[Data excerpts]
_ _ _ _

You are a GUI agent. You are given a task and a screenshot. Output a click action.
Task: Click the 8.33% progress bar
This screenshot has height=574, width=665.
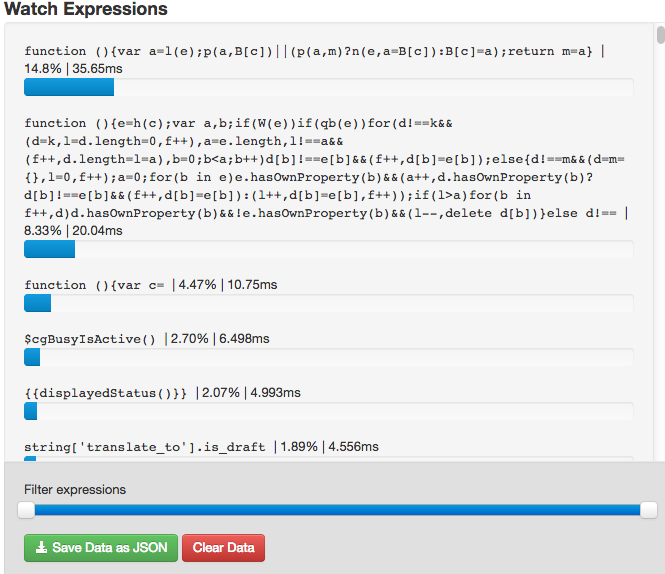329,249
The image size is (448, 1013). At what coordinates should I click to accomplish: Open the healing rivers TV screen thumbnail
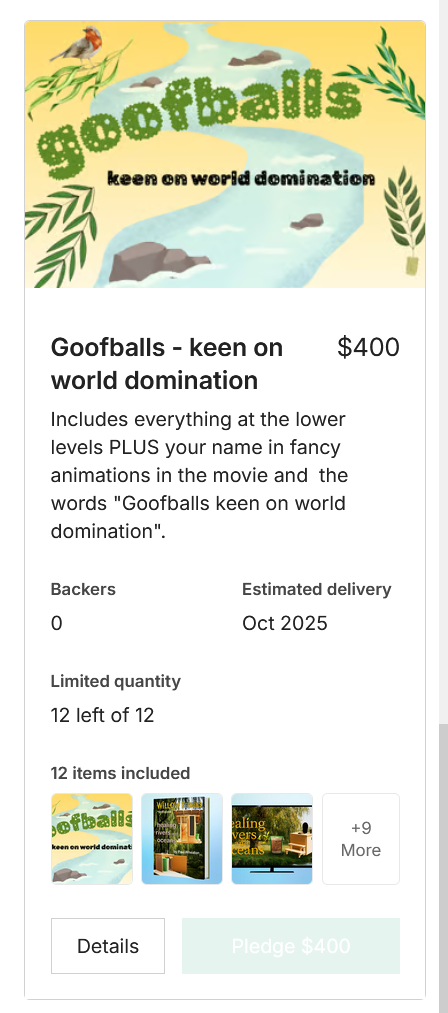coord(272,839)
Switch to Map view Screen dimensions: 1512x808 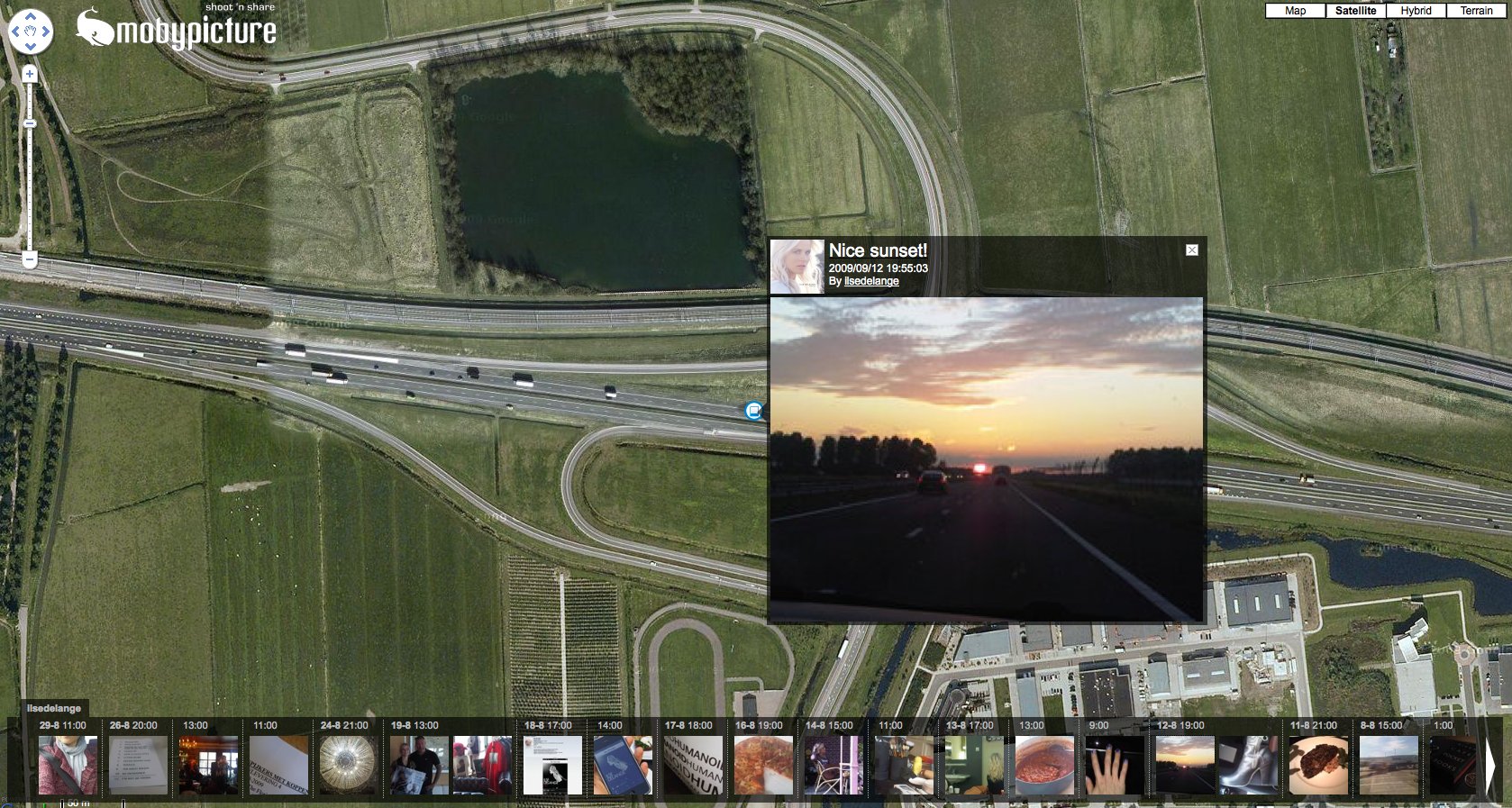tap(1295, 11)
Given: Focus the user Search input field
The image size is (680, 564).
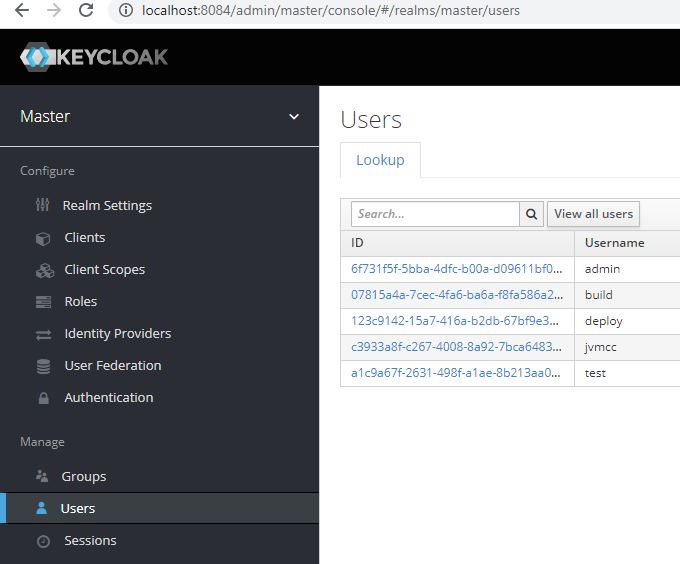Looking at the screenshot, I should [435, 214].
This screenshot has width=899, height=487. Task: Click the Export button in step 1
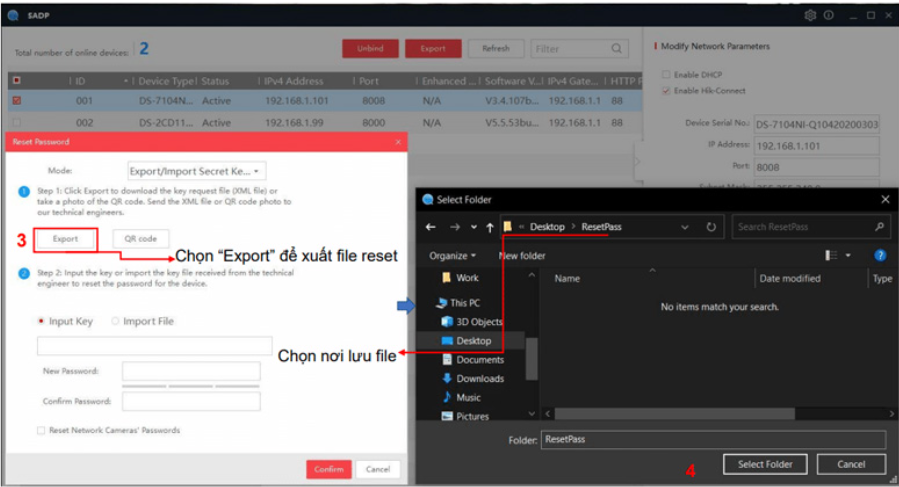pyautogui.click(x=65, y=239)
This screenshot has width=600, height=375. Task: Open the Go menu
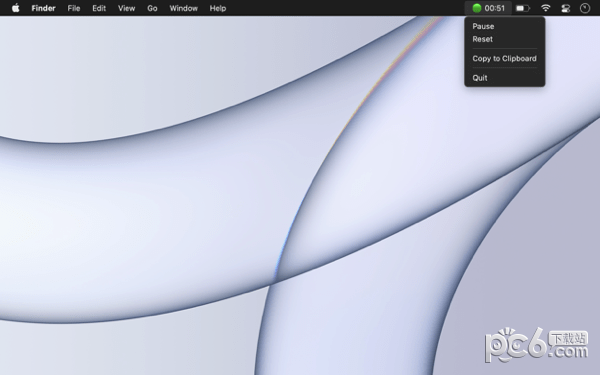click(152, 8)
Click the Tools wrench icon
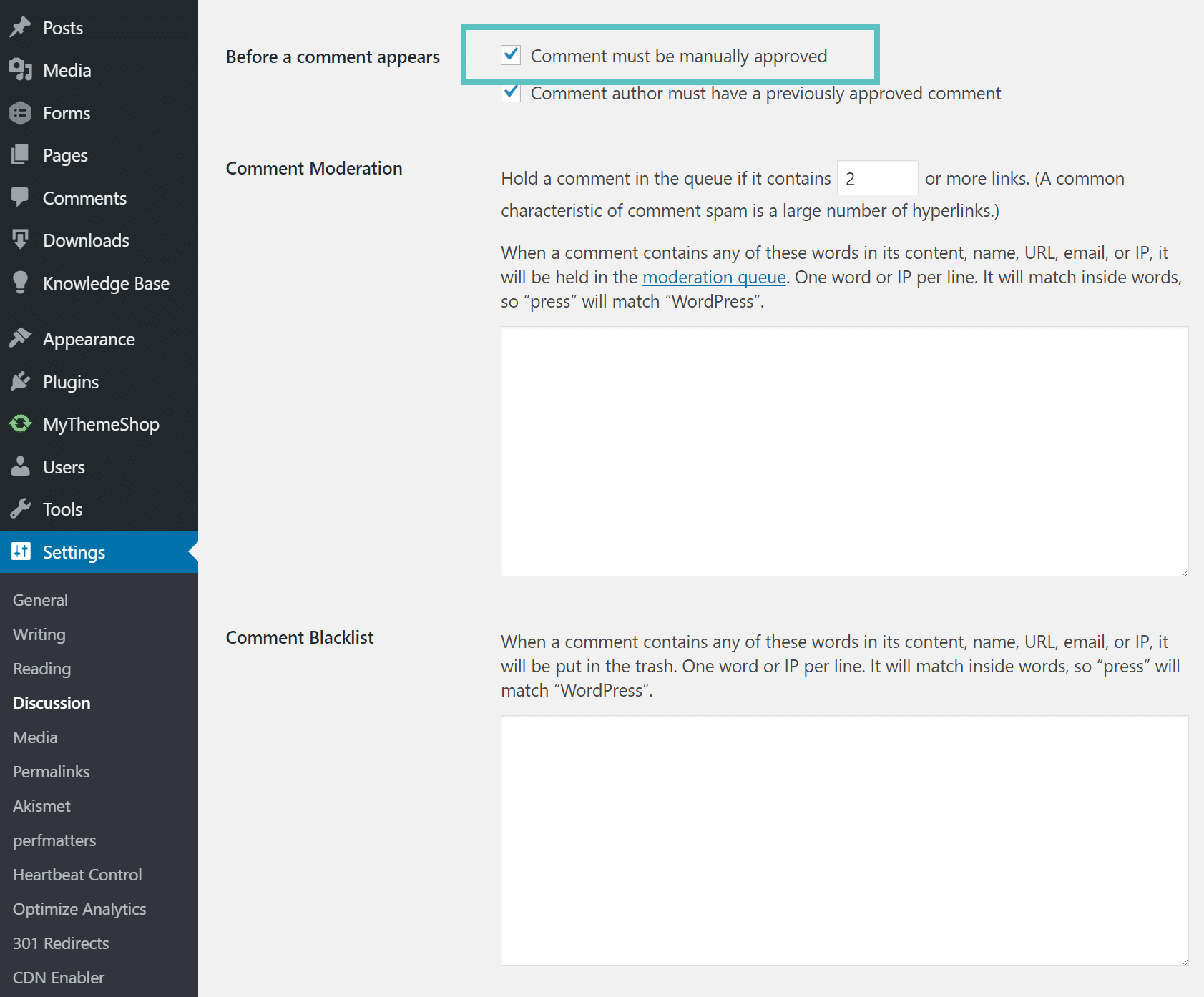Viewport: 1204px width, 997px height. (20, 509)
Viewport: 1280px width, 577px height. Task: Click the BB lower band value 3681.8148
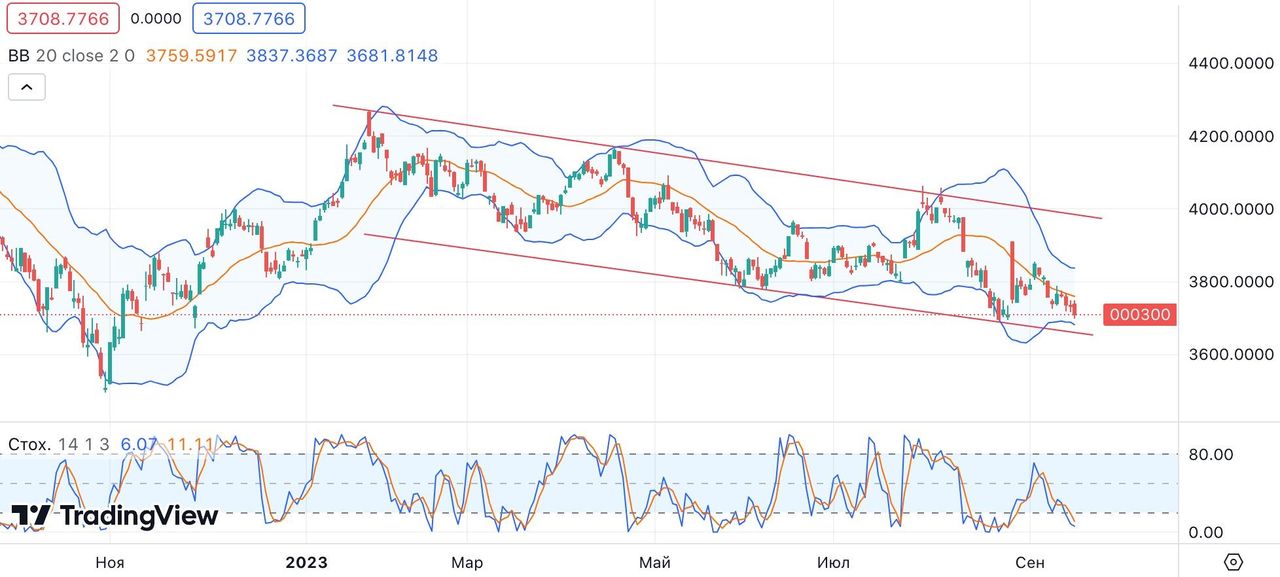[x=392, y=56]
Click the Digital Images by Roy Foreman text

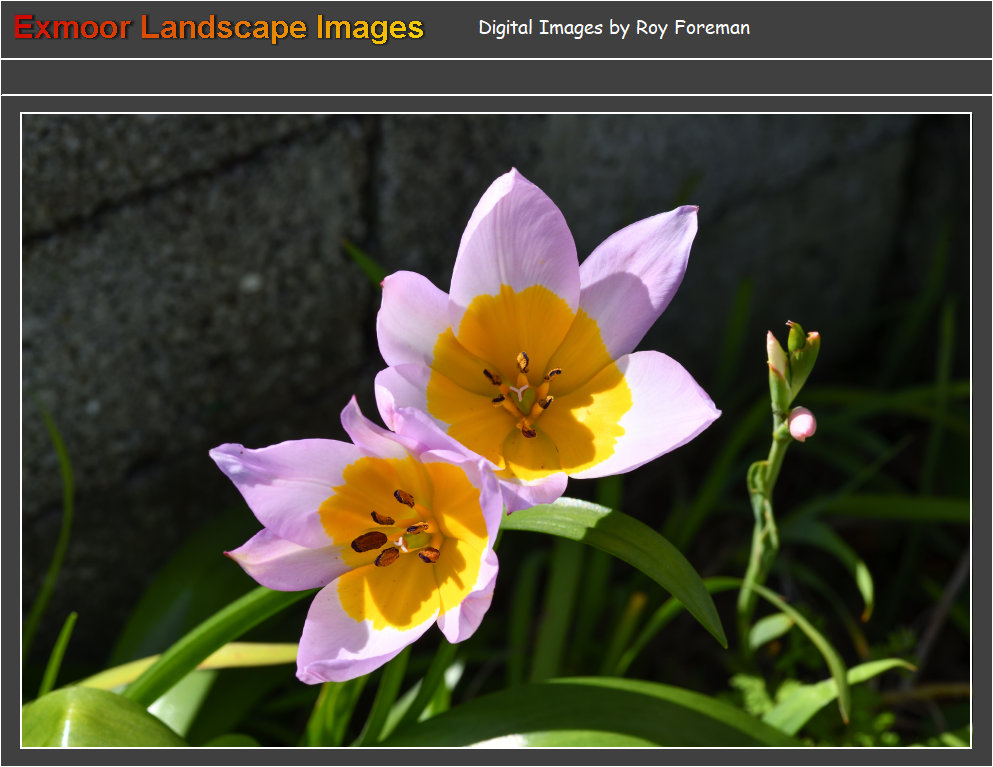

_ _ _ _

WHAT YOU NEED TO DO >> Each line from the one bearing "Viewport: 1280px width, 577px" through the final line of the records is to be copied exactly, and no pictures are to be included.

ANSWER TO THE PROBLEM >>
Viewport: 1280px width, 577px height. Task: Click the BB lower band value 3681.8148
[x=392, y=56]
Click the Digital Images by Roy Foreman text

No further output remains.